The means and standard deviations of the body weights and body weight changes were calculated. LD50 was calculated using the standard Litchfield-Wilcoxon technique with equal weighting of the data points.

Results and discussion

Effect levelsopen allclose all

Mortality:

No mortality was observed in the 500 or 1500 mg/kg doses. In the 5000 mg/kg dose group, two males were found dead on day 2; two females were found dead on day 3, and a final female death noted on day 4.

Clinical signs:

other: No abnormal clinical in-life observations were noted for the majority of animals in either the 500 or 1500 mg/kg doses; only a single incidence ano-genital staining and a single oral/ocular discharge were noted. In the 5000 mg/kg group the most frequentl

Gross pathology:

No abnormal pathological observations were noted for the animals in either the 500 or 1500 mg/kg dosed groups. The animals that succumbed prior to study termination exhibited staining of the lungs and of the fur, abnormalities of the stomach and gastro-intestinal tract, liver discoloration and distension, and abnormal contents of the cecum and urinary bladder. Four of the five survivors in this group displayed no abnormalities, while the remaining animals exhibited alopecia.

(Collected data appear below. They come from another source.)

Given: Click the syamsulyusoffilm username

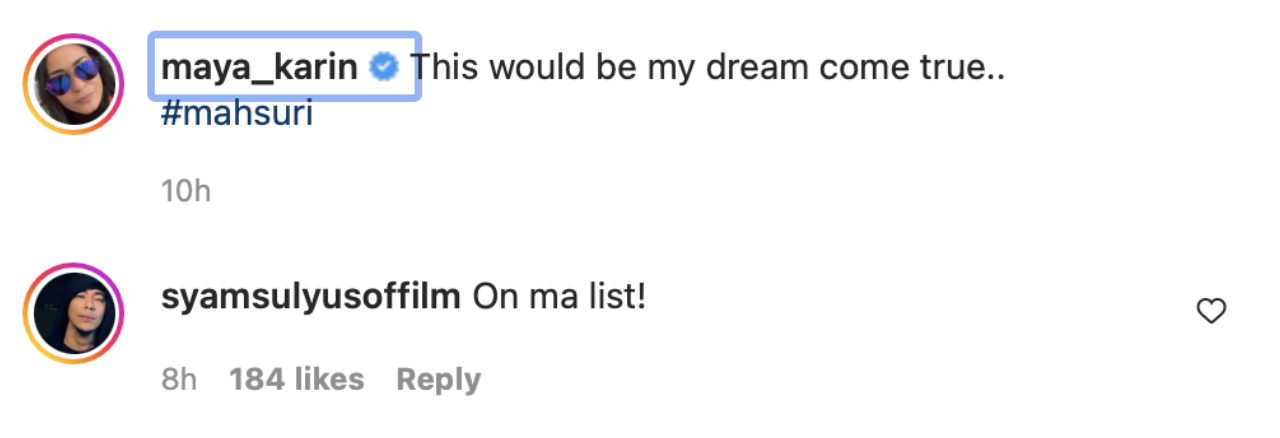Looking at the screenshot, I should tap(310, 296).
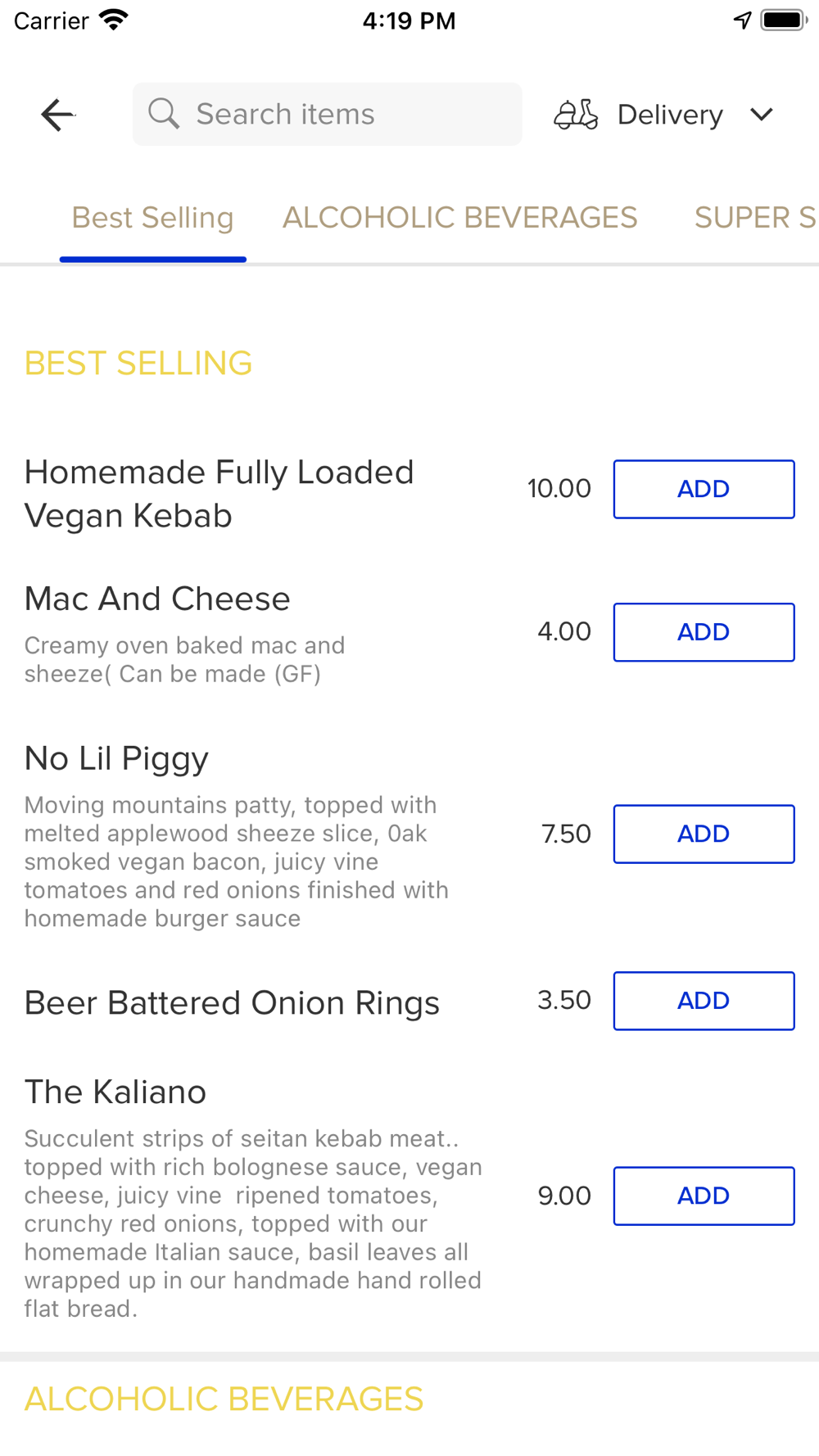Screen dimensions: 819x1456
Task: Add No Lil Piggy burger
Action: [704, 834]
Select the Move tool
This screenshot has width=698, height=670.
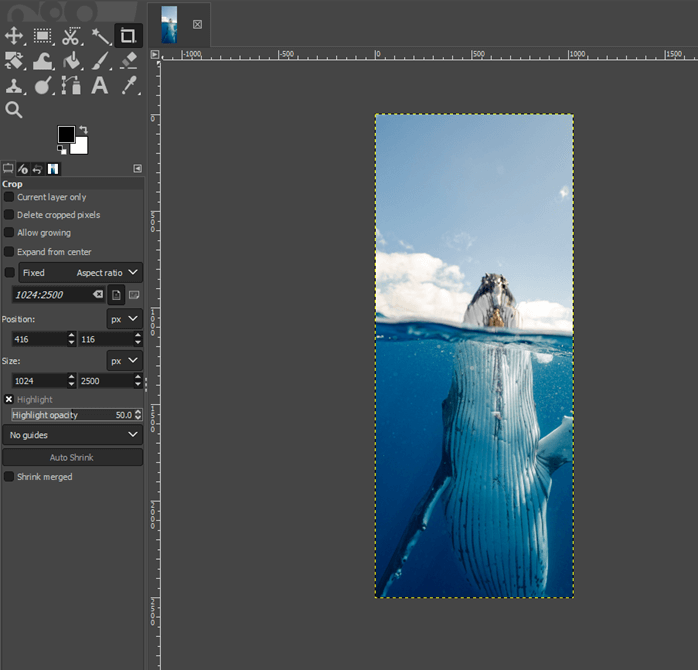click(14, 36)
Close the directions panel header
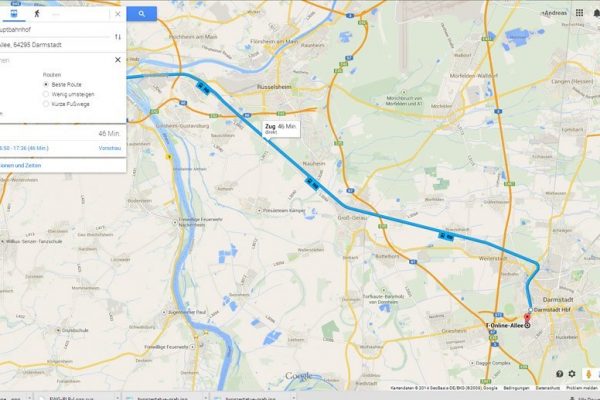Image resolution: width=600 pixels, height=400 pixels. pos(118,14)
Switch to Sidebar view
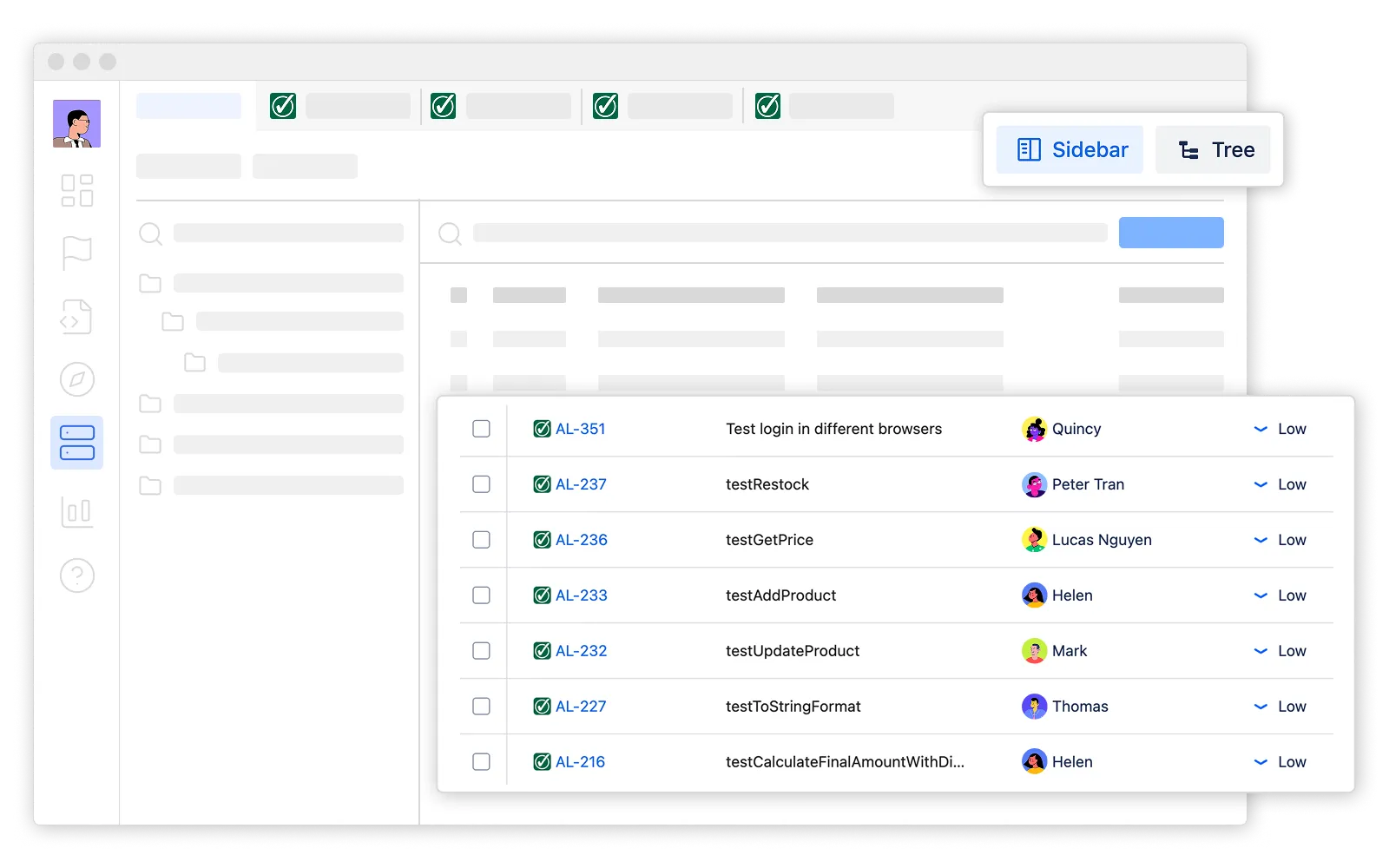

Applicant's summary and conclusion

Interpretation of results:

other: Not classified

Remarks:

Criteria used for interpretation of results: EU

Conclusions:

The LD50 for males is 10650 mg/kg and the LD50 for female animals is 5210 mg/kg. The combined estimated LD50 (both sexes) is 7050mg/kg. This finding does not warrant classification as an acute oral toxicant under the new Regulation (EC) 1272/2008 on classification, labeling, and packaging of substances and mixtures (CLP).

Executive summary:

The acute toxicity of MRD-90-884 was evaluated in rats via oral gavage at doses of 500 mg/kg, 1500 mg/kg, or 5000 mg/kg fasted body weight. Observations were made as to the nature, onset, severity, and duration of toxicological signs at 1, 2, 4, and 6 hours after dosing and once per day for a total of 14 days. Animals in the 500 or 1500 mg/kg dose groups survived the entire observational period and displayed a low incidence of clinical symptoms. Two males and three female animals in the 5000 mg/kg dosing group did not survive the study and died on days 2 - 4. The most frequently noted in-life clinical abnormalities were ano-genital staining, oral/nasal discharges, decreased appetite, hypoactivity, and prostration. Gross postmortem examination of the animals that succumbed prior to study termination revealed staining of the lungs and of the fur, and abnormalities of the stomach, gastro-intestinal tract, liver and bladder.  The surviving animals displayed little or no abnormalities. The surviving animals had no observable abnormalities. It is estimated that the LD50 for males is 10650 mg/kg and the LD50 for female animals is 5210 mg/kg. The combined estimated LD50 (both sexes) is 7050mg/kg. This finding does not warrant classification as an acute oral toxicant under the new Regulation (EC) 1272/2008 on classification, labeling, and packaging of substances and mixtures (CLP).